-------- ВЫБРАННЫЙ ТЕКСТ --------

Чукотка до сих пор остается в значительной степени аборигенным районом, в то время как на Камчатке представителей коренных народов осталось совсем мало. Когда мы шли вдоль побережья на «Эмме», Чукотка прежде всего поразила меня своей густонаселенностью: то тут, то там встречались поселки, в то время как на Камчатке ближайшее прибрежное поселение на север от Петропавловска находится почти в 500 километрах, а на юг до самого мыса Лопатка вообще нет никаких населенных пунктов.

Кроме Ивана Васильевича, на кордоне жил его сын Леша с супругой Машей и дочкой Полиной. В середине ХХ века советские коллективизаторы заставили чукчей и эскимосов брать русские имена, а их собственные имена превратились в фамилии. Теперь всех этих коренных жителей зовут Сашами, Пашами и даже Елисеями, зато некоторые фамилии выговорить может только тренированный работник отдела кадров.

-------- СОХРАНЁННЫЕ ЗАПИСИ --------

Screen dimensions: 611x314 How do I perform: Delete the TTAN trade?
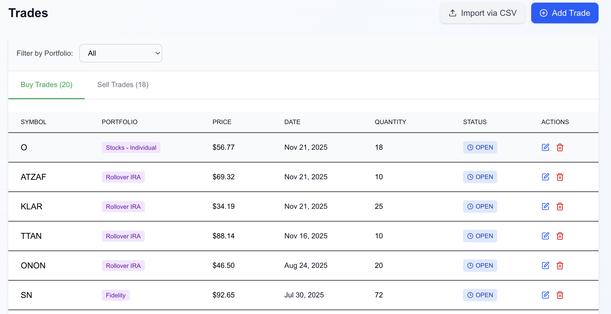click(x=560, y=236)
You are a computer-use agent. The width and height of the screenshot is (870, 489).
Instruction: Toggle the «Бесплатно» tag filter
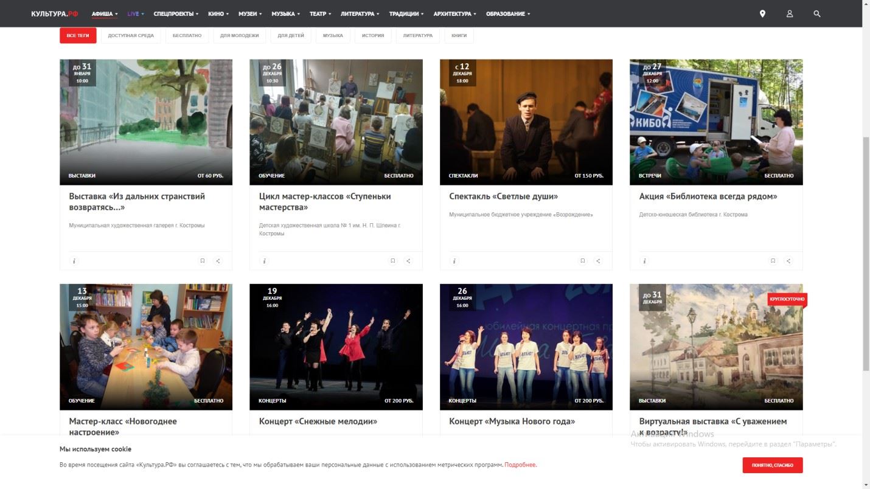click(187, 36)
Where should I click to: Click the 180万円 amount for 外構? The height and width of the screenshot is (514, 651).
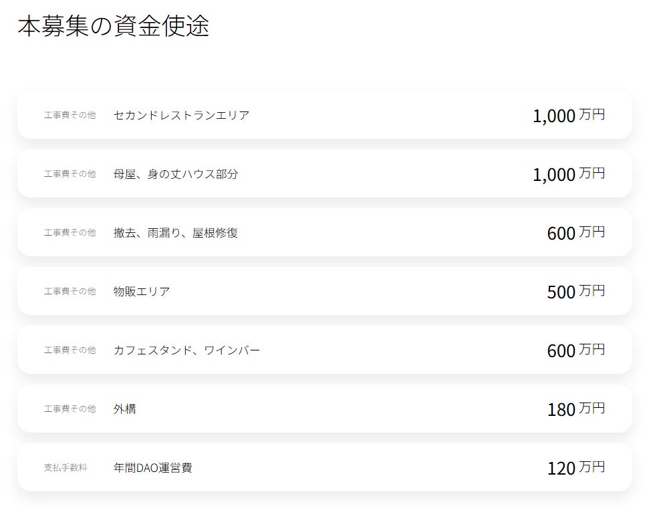tap(575, 409)
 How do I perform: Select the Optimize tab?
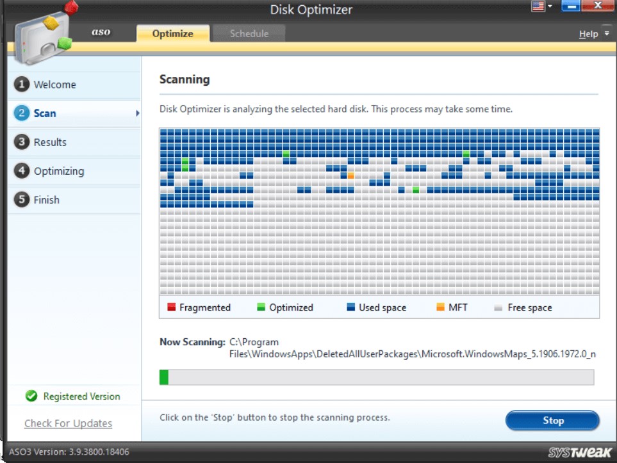pyautogui.click(x=172, y=33)
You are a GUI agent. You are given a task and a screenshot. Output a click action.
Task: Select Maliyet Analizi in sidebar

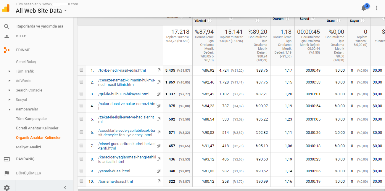click(x=28, y=147)
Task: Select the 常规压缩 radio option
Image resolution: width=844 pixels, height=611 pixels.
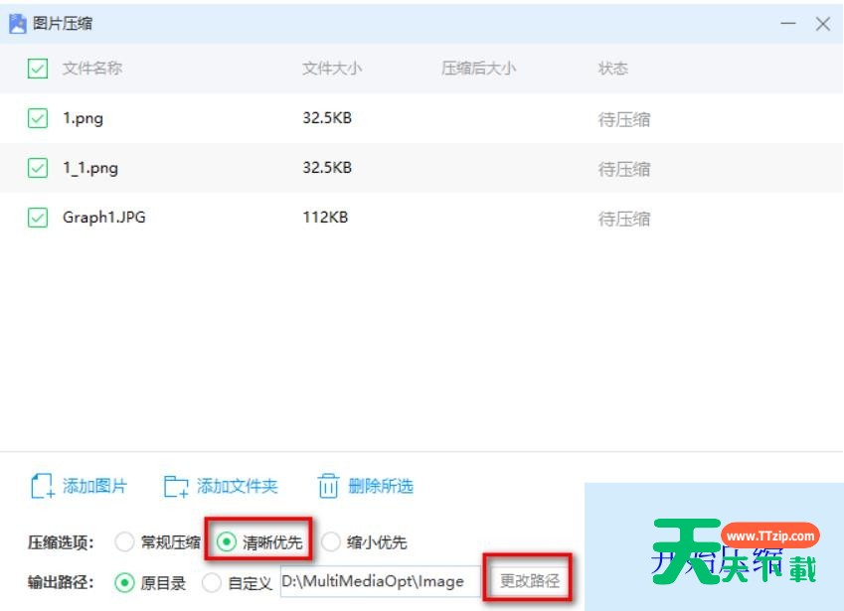Action: click(124, 541)
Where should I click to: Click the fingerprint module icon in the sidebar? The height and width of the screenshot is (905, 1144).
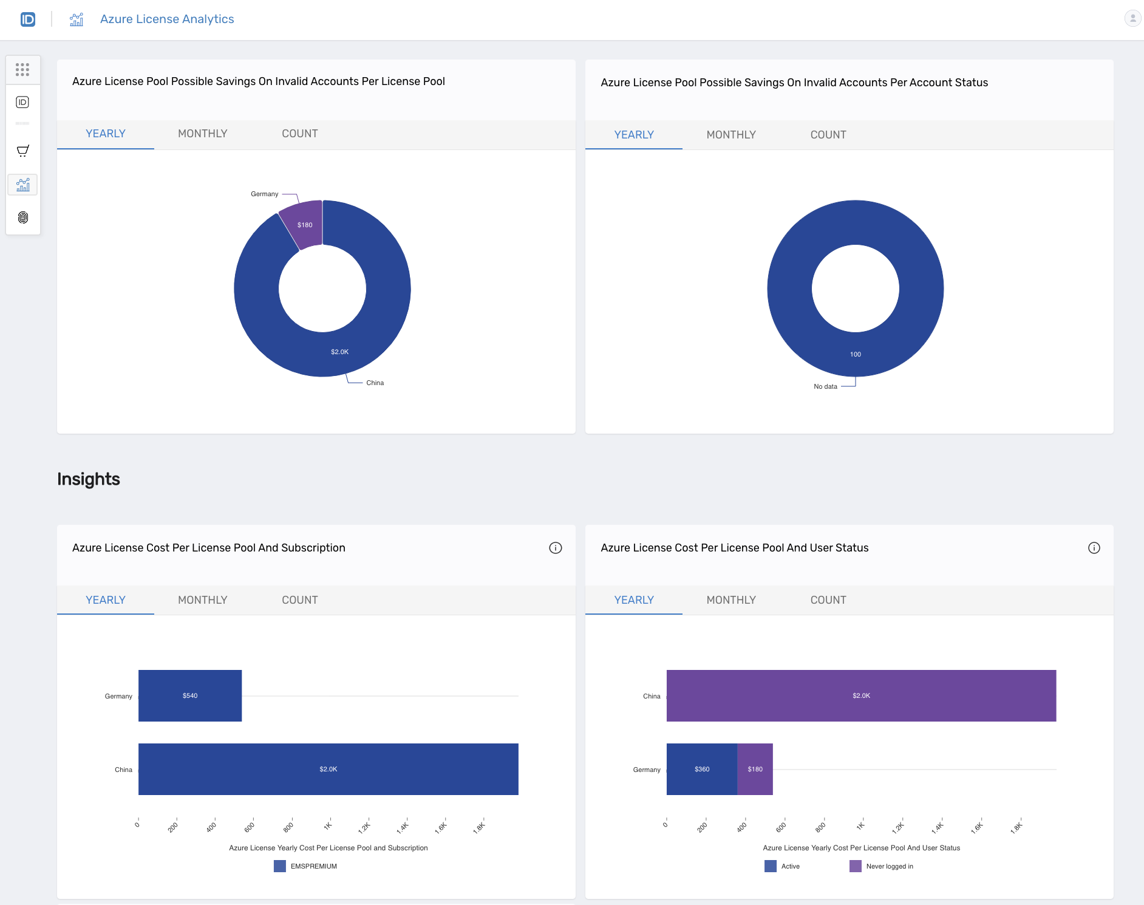pyautogui.click(x=22, y=217)
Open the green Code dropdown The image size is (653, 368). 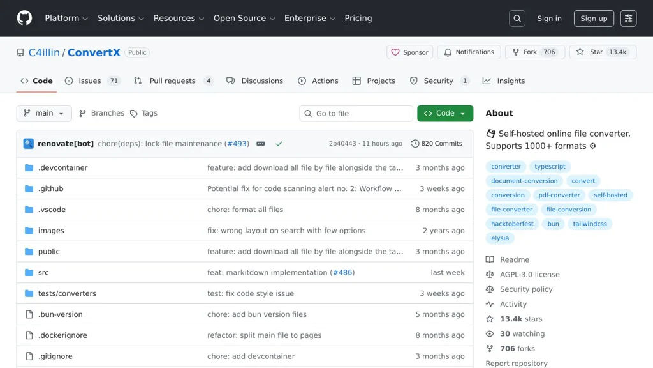444,113
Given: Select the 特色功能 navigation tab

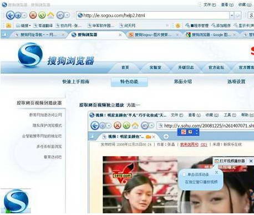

--------

= ЗАДАНИЕ 1 =
Насколько далеко от Петропавловска находится ближайшее прибрежное поселение к северу, согласно тексту о Чукотке и Камчатке?
= ЗАДАНИЕ 2 =
Определите, согласуются ли с текстом о Чукотке и Камчатке следующие утверждения: (a) на Камчатке осталось много представителей коренных народов; (b) на кордоне вместе с Иваном Васильевичем жила семья его сына; (c) на юг от Петропавловска до мыса Лопатка населенных пунктов нет. Для каждого ответьте «да» или «нет» и приведите решающие слова текста в точной цитате.
= ЗАДАНИЕ 3 =
Напишите продолжение текста о Чукотке и Камчатке, начиная сразу после его последнего предложения.

= ПРАВИЛЬНЫЙ ОТВЕТ 1 =
Почти в 500 километрах.

= ПРАВИЛЬНЫЙ ОТВЕТ 2 =
(a) Нет: «на Камчатке представителей коренных народов осталось совсем мало».
(b) Да: «на кордоне жил его сын Леша с супругой Машей и дочкой Полиной».
(c) Да: «на юг до самого мыса Лопатка вообще нет никаких населенных пунктов».

= ПРАВИЛЬНЫЙ ОТВЕТ 3 =
Когда мы перетаскали барахло в отведенный нам балок и немного пришли в себя, оказалось, что мы попали в рай: нас не качало, с потолка не капало, в уголке уютно потрескивала печка-буржуйка, а вокруг на десятки километров простиралась поразительная по красоте тундра, полная грибов и ягод. Я очень люблю тундру в ее чистом, беломорском варианте: с лишайниками, шикшей и кустарничками брусники с голубикой. На Командорах тоже есть тундровые ландшафты, но их мало, и они перемежаются кочкарниками, зарослями шеломайника и невысоких кустов, а здесь, на Чукотке, лишайниковая тундра тянулась сколько хватало глаз, кое-где сменяясь живописными курумниками и лишь в болотистых низинах зеленея травяным ковром. Окружавшие бухту сопки больше всего напоминали марсианский пейзаж – они состояли в основном из камней и щебня без следа растительности. Чувствовалось, что они мало изменились с тех пор, как эту землю вспахал ледник.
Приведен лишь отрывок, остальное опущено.